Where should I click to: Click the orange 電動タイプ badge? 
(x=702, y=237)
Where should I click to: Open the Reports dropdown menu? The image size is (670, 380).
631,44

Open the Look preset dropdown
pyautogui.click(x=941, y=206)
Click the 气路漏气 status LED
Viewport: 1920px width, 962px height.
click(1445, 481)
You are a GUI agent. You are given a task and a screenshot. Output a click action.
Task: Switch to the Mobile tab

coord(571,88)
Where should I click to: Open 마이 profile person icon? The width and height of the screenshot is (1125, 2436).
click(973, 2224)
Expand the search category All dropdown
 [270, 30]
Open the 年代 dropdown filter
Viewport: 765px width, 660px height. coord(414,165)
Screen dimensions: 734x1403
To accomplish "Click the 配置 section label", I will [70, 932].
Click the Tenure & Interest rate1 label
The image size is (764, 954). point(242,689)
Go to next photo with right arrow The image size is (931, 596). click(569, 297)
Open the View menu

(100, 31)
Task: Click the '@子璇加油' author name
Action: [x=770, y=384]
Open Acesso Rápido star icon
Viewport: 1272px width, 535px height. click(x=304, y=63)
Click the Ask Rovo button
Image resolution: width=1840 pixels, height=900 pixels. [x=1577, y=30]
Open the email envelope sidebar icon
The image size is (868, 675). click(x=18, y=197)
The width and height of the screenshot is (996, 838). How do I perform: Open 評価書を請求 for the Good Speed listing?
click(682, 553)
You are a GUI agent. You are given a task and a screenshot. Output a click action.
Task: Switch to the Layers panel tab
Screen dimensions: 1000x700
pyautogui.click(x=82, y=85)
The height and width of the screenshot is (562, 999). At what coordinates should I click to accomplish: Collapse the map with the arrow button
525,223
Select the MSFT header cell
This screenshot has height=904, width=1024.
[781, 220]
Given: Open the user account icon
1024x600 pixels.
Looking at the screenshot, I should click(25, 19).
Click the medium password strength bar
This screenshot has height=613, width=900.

● **How to complete this task**: Repeat the listing. Keep every character the same.

● **Response to the task**:
Where should I click to: Click the orange 電動タイプ badge? 
(x=702, y=237)
Where should I click to: Open the Reports dropdown menu? The image size is (670, 380).
631,44

Open the Look preset dropdown
pyautogui.click(x=941, y=206)
Click the 气路漏气 status LED
Viewport: 1920px width, 962px height.
click(1445, 481)
You are a GUI agent. You are given a task and a screenshot. Output a click action.
Task: Switch to the Mobile tab

coord(571,88)
Where should I click to: Open 마이 profile person icon? The width and height of the screenshot is (1125, 2436).
click(973, 2224)
Expand the search category All dropdown
 [270, 30]
Open the 年代 dropdown filter
Viewport: 765px width, 660px height. coord(414,165)
Screen dimensions: 734x1403
To accomplish "Click the 配置 section label", I will [70, 932].
Click the Tenure & Interest rate1 label
The image size is (764, 954). point(242,689)
Go to next photo with right arrow The image size is (931, 596). click(569, 297)
Open the View menu

(100, 31)
Task: Click the '@子璇加油' author name
Action: [x=770, y=384]
Open Acesso Rápido star icon
Viewport: 1272px width, 535px height. click(x=304, y=63)
Click the Ask Rovo button
Image resolution: width=1840 pixels, height=900 pixels. [x=1577, y=30]
Open the email envelope sidebar icon
The image size is (868, 675). click(x=18, y=197)
The width and height of the screenshot is (996, 838). How do I perform: Open 評価書を請求 for the Good Speed listing?
click(682, 553)
You are a GUI agent. You are given a task and a screenshot. Output a click action.
Task: Switch to the Layers panel tab
Screen dimensions: 1000x700
pyautogui.click(x=82, y=85)
The height and width of the screenshot is (562, 999). At what coordinates should I click to accomplish: Collapse the map with the arrow button
525,223
Select the MSFT header cell
This screenshot has height=904, width=1024.
[781, 220]
Given: Open the user account icon
1024x600 pixels.
Looking at the screenshot, I should click(25, 19).
Click the medium password strength bar
This screenshot has height=613, width=900.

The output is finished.